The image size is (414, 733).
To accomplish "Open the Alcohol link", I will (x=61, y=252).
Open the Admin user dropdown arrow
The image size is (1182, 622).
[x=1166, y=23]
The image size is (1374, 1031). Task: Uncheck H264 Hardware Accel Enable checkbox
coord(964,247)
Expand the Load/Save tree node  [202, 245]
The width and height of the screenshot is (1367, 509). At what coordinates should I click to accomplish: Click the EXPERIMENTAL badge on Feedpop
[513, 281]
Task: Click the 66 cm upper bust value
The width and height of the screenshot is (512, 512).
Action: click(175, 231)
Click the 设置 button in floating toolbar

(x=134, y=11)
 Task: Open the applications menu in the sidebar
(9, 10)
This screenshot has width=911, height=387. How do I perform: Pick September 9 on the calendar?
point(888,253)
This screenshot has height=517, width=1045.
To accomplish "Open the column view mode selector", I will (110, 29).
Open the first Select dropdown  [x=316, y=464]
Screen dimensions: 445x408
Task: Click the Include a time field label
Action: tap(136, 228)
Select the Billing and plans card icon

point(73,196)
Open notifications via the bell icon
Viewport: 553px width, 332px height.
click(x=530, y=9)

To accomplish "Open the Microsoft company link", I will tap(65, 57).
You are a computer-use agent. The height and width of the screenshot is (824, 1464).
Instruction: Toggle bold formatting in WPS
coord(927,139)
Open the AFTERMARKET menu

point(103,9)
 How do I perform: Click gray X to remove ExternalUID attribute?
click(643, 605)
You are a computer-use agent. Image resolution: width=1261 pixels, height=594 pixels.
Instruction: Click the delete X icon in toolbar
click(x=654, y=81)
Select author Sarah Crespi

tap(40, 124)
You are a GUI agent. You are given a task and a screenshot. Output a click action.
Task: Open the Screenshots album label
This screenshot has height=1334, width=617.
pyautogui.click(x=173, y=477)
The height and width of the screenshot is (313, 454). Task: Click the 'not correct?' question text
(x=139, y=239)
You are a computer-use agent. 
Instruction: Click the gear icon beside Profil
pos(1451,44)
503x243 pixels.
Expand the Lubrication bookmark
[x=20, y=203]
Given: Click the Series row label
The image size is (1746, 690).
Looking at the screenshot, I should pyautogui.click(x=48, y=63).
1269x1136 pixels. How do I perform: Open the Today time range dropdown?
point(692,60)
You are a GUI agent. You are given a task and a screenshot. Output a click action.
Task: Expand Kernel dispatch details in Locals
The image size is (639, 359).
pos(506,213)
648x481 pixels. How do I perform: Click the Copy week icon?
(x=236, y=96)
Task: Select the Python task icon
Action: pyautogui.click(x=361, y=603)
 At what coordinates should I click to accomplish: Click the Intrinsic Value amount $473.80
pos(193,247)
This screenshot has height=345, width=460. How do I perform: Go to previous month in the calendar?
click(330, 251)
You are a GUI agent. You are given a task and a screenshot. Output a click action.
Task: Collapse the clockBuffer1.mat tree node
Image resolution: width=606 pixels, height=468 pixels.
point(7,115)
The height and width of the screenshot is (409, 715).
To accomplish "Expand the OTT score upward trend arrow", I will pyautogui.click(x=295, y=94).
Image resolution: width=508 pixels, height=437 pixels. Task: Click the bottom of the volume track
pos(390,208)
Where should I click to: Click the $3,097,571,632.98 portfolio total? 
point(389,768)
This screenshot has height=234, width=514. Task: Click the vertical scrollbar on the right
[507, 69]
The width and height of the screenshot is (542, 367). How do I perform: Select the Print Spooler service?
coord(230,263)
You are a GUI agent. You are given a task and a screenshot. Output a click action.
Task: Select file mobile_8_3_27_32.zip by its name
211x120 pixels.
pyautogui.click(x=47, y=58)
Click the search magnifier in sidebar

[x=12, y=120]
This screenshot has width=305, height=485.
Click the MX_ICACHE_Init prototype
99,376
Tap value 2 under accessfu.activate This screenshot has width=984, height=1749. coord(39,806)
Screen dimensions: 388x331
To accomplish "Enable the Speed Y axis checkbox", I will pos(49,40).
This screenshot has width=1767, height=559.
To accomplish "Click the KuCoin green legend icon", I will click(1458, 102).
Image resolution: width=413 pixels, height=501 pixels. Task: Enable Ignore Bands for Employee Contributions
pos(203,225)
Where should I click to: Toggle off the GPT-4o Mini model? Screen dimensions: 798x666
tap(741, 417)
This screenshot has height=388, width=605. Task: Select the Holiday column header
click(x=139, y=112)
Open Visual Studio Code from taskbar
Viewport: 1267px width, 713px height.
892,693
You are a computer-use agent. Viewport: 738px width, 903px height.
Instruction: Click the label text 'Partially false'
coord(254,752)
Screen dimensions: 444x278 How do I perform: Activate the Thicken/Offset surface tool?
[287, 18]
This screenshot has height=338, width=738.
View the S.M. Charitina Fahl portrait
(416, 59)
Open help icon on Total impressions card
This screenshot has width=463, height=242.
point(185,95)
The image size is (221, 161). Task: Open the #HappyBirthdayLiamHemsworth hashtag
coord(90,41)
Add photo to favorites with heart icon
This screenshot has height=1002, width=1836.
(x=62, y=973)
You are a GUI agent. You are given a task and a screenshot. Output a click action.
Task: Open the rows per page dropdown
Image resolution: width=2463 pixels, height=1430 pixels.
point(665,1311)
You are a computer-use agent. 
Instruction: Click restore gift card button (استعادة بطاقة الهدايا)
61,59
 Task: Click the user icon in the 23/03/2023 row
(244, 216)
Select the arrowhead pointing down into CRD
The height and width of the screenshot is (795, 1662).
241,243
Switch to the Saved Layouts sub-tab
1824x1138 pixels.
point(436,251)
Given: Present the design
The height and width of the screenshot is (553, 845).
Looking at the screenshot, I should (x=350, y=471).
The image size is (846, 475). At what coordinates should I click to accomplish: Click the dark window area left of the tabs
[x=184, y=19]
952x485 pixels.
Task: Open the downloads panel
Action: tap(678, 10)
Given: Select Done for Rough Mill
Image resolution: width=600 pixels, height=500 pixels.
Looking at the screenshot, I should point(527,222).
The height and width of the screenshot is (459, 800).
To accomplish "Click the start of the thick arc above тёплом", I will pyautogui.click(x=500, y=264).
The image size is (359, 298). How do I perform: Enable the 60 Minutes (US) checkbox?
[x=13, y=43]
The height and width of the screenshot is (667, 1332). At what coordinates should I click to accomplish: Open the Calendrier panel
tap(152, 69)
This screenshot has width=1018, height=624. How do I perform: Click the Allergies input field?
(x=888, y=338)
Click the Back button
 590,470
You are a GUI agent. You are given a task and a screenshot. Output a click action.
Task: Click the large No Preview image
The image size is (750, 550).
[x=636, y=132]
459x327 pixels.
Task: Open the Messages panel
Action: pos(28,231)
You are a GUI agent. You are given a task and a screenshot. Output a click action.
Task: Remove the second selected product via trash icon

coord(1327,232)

|---|

Recast the rows above, from the start through the line with "coord(964,247)" (both ends included), as a two-column CSV with the header text,answer. Give one line per row, with its text and its answer each in a single quoted field and any line breaks replaced by spaces.

text,answer
"The image size is (414, 733). To accomplish ""Open the Alcohol link"",","I will (x=61, y=252)."
"Open the Admin user dropdown arrow The image size is (1182, 622).","[x=1166, y=23]"
"The image size is (1374, 1031). Task: Uncheck H264 Hardware Accel Enable checkbox","coord(964,247)"